I’m pro-EU, in spite of all its faults, for the reasons outlined in a post back in April.
The way to do it with a clear conscience, just so you know, is to basically turn a blind eye to the Common Agricultural Policy – to treat the CAP in much the way you would an unfortunate, but extremely prominent, pus-dribbling wart on the face of a beloved aunt. You have to simply pretend it isn’t there while hoping that your dear aunt will surely notice it soon herself and toodle off to the doctor to have it removed.

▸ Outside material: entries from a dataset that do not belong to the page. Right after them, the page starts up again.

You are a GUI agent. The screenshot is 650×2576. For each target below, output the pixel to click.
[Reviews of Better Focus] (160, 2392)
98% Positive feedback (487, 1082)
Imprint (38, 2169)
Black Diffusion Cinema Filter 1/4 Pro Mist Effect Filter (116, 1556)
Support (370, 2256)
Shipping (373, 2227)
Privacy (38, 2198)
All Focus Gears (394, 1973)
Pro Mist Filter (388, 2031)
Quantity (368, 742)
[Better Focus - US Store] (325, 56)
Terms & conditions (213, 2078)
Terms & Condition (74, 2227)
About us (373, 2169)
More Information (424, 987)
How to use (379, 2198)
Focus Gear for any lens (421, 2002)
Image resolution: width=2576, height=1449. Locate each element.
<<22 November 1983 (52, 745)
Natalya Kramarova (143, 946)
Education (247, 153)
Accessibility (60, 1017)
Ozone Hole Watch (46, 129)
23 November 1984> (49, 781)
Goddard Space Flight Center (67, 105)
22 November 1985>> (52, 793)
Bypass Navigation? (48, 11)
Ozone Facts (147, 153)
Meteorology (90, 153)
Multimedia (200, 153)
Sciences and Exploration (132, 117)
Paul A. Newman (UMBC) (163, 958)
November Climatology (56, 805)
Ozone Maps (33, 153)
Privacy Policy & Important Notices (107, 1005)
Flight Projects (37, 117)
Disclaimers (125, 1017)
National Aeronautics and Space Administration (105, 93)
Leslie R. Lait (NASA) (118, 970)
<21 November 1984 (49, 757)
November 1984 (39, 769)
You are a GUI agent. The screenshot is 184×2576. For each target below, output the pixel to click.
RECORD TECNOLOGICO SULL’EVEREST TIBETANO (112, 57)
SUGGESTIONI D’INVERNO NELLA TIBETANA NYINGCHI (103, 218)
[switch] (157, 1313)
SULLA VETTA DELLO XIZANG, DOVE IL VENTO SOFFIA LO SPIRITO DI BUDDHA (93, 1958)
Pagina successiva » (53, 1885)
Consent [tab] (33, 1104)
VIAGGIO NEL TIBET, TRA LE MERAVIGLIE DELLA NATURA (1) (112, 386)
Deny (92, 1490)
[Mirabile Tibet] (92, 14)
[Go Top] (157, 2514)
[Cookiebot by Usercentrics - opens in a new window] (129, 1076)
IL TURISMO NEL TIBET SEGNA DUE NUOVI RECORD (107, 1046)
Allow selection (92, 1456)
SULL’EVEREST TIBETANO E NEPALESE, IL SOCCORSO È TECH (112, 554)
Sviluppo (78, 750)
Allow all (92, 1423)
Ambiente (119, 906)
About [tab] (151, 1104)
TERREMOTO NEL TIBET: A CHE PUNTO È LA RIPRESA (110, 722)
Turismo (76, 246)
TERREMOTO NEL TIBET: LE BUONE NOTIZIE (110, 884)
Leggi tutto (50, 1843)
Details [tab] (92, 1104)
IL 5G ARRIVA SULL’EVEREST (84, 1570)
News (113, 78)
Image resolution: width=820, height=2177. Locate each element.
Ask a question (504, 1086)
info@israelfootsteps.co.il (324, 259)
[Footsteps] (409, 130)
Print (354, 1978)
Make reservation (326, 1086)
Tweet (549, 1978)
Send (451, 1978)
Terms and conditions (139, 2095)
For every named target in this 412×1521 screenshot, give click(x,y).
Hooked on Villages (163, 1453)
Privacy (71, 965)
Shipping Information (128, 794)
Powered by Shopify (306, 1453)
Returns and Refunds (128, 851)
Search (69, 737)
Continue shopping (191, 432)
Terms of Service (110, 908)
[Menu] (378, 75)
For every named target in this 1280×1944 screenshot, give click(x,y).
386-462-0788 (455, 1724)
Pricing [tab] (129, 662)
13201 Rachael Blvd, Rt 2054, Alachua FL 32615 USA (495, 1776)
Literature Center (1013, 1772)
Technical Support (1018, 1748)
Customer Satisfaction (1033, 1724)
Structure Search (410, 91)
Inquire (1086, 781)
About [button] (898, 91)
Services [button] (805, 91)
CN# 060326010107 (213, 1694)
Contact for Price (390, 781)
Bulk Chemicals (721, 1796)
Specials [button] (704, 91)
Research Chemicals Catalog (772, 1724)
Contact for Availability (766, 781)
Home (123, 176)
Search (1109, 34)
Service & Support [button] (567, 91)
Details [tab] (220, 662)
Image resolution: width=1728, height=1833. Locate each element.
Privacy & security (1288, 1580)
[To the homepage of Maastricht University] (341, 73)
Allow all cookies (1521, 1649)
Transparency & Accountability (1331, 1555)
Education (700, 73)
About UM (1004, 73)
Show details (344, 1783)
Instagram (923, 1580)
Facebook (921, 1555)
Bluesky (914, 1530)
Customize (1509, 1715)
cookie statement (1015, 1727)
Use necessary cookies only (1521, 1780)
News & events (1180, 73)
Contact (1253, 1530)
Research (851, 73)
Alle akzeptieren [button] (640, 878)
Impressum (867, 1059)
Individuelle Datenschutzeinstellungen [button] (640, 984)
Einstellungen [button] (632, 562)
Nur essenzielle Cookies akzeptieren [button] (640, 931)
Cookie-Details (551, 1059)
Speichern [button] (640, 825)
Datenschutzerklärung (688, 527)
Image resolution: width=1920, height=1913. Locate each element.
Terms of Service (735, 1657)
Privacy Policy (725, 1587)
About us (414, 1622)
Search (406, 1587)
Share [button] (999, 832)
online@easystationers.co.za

But still, despite your best efforts you still occasionally find yourself staring in disbelief and disgust at the hairy, slimy lump that is so horrendously disfiguring someone you love so much, and catching yourself just before the dear relative notices that you’ve started to shy away from her welcoming kiss.
The quote that heads this post is from an interview with EU Farming Commissioner Mariann Fischer Boel in the Financial Times – not actually said by her, though it is implied that she would agree with that assessment. (Read the whole thing for a good overview of some of the current problems in the run up to the Hong Kong World trade organisation talks next month.)
As long as the CAP continues to exist, and as long as the EU keeps subsidising an agricultural sector which would likely fail without taxpayers’ money, it will be impossible fully to defend the EU as the great idea it should be. After all, how can you fully defend a system where someone wanders into a government office and says “Hello – I’m really crap at my job, give me some money,” and the faceless bureaucrat simply hands over vast piles of cash? Because that’s effectively what the European farmer is doing to the EU.
The CAP rewards failure, and pays idleness. Which is, of course, why it’s going to be impossible to get it reformed as long as the EU continues in its current set-up. Who, after all, is going to vote to have to do more work for less pay? That’s precisely what we’re asking of (to pick the most obvious example) France whenever we try and push for much-needed CAP reform.
Until Qualified Majority Voting comes into force, as mooted in the piss-poor draft constitutional treaty that was roundly rejected by the French and Dutch voters back in the summer, there will be no way to override the objections of those member states who do well out of the CAP. All of this is just a rather pathetic sideshow, with fancy-sounding calls for intense reform which can not, in the current set-up, ever be delivered upon. It’s much like the perennial cry of the populist right-wing of the Conservative party that “we’ll take back powers devolved to Brussels” – no you won’t, sonny; not without the agreement of all 24 other member states, that is.
And therein lies the problem. By maintaining the individual member state veto, the maintenance of the status quo is always the most likely outcome of any dispute – especially over the CAP. France is not likely to surrender – especially not after so many recent crises for Chirac’s government, from the “Non” vote in the constitutional referendum to mob violence in the towns and suburbs. To back down over farming subsidies is a political impossibility for Chirac and co.
For France to vote for a reduction of CAP subsidies would be like the proverbial Turkey registering his support for Christmas. The French would need to be offered something substantial in return – and most importantly, something substantial that they could also use to placate their doubtless irate populace. And the big trouble is, no matter how hard I think I just can’t work out what the hell that might be.
And thus, once again, we get back to the ducking of the issue which is all that really can be done with the CAP if you’re even slightly in favour of the EU. It’s not only indefensible, but also insoluble.
But the rest of the EU’s great. Honest.